I read it the first time of many as a young soldier stationed in Germany in the early 1980s. It gave me, even after already going through basic training and intel school, my first real idea of what it meant to be a soldier and what it might be like if I would ever see action under fire. It was, not to exaggerate, a powerful epiphany. It still is and binds many of us who served and appreciate the fellowship of remembered youth and consistent devotion to the ideals that led us to wear the uniform in the first place. I don’t mean to say we’re all noble angels or heroes. I do mean to say there was a time in our young lives when if called upon, we could have risen to a noble occasion.
Another one of his books I’m most familiar with, and I’d have one in my library if every time I lent it out someone would return it, is his “Born Fighting.”
It tells the long story of the Scots-Irish who came to this country after centuries of blood-letting on the Scots border with England and in Ireland. Bathed in violence and with the feuds and clan loyalties that went with it, these families settled on the mountains and in the hollers of what we today call Appalachia. Their fierce courage and rebellious individualism made them warriors and natural rebels to authority of almost any kind save their own people. As they settled down a bit after the Civil War, they became America’s traditional military class. Our own samurai. George Patton and many American martial heroes come from that blood. Their most noted son, a man who defines their people and is one of the greatest men in uniform this nation ever produced, USAF Brigadier General Chuck Yeager, the test pilot who broke the sound barrier and who generations of pilots looked up to and emulated, comes from Myra, West Virginia. Can’t hardly get more down home than that.
Politically, they retain a sense of honor, bravery, and patriotism. They vote accordingly. As such, Ronald Reagan also called them kin. Today, Donald Trump is their paladin, as he gives voice to the men and women who built this country, fought its wars, but who have been looked at as backwoods bumpkins by the effete ruling class who cling to power against a rising tide of rebellion against their weak and self-serving policies.
Jim Webb hails from the same blood and, like J.D. Vance also as of late, has chronicled the story of his people on the written page. Understanding them is, to a great degree, understanding America and its current divisions.

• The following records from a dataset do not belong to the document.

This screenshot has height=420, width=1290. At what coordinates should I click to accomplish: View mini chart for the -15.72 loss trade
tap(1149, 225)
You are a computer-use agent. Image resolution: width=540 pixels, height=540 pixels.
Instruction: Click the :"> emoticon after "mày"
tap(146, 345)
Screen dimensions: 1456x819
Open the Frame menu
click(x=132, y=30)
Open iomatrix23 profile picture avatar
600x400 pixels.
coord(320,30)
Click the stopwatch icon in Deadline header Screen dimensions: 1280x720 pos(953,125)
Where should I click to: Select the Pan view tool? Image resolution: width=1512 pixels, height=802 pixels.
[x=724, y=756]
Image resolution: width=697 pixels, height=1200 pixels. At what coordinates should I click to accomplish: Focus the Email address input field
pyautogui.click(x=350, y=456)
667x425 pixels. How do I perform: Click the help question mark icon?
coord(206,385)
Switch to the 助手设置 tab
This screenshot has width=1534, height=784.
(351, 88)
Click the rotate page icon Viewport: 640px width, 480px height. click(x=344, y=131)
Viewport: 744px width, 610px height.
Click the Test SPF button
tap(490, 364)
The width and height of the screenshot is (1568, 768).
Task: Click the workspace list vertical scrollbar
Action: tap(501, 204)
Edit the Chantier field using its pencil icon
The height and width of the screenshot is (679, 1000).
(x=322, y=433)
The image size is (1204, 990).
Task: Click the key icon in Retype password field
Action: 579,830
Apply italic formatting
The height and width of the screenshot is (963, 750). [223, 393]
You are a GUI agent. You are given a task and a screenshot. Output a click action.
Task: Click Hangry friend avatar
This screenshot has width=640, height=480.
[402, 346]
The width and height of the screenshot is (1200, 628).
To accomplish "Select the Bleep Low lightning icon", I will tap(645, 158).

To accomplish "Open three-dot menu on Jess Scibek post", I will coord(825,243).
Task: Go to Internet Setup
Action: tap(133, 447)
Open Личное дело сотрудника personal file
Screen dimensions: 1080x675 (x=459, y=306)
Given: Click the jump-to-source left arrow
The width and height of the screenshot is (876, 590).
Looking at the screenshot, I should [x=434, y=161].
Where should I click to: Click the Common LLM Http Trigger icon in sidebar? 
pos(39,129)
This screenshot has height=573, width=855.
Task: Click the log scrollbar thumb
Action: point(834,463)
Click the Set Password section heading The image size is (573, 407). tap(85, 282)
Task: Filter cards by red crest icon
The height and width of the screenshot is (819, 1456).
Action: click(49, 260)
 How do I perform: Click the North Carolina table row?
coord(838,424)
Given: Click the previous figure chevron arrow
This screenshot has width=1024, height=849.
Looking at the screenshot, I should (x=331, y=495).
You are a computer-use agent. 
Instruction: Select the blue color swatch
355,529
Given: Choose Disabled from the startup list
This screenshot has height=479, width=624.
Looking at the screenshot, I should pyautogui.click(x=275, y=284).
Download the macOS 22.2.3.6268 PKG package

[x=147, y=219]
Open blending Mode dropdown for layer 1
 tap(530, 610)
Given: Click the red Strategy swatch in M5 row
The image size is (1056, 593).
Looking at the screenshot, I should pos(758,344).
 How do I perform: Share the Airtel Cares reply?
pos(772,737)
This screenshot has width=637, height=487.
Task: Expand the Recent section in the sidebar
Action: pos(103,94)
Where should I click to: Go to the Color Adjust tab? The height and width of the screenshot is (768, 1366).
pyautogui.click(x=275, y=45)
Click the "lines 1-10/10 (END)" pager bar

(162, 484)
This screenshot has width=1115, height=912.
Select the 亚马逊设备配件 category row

It’ll be up to the president and then the senate if Webb becomes the new SecDef. He’ll have to go through the gauntlet of the political circus. That perhaps is not his best talent. He’ll be raked over the coals in confirmation hearings by the PC left. But if he makes it through without fragging one of them, he’ll make a truly excellent secretary of defense. Not only because he has already served this country well, but also because he comprehends deep inside the reasons for doing so.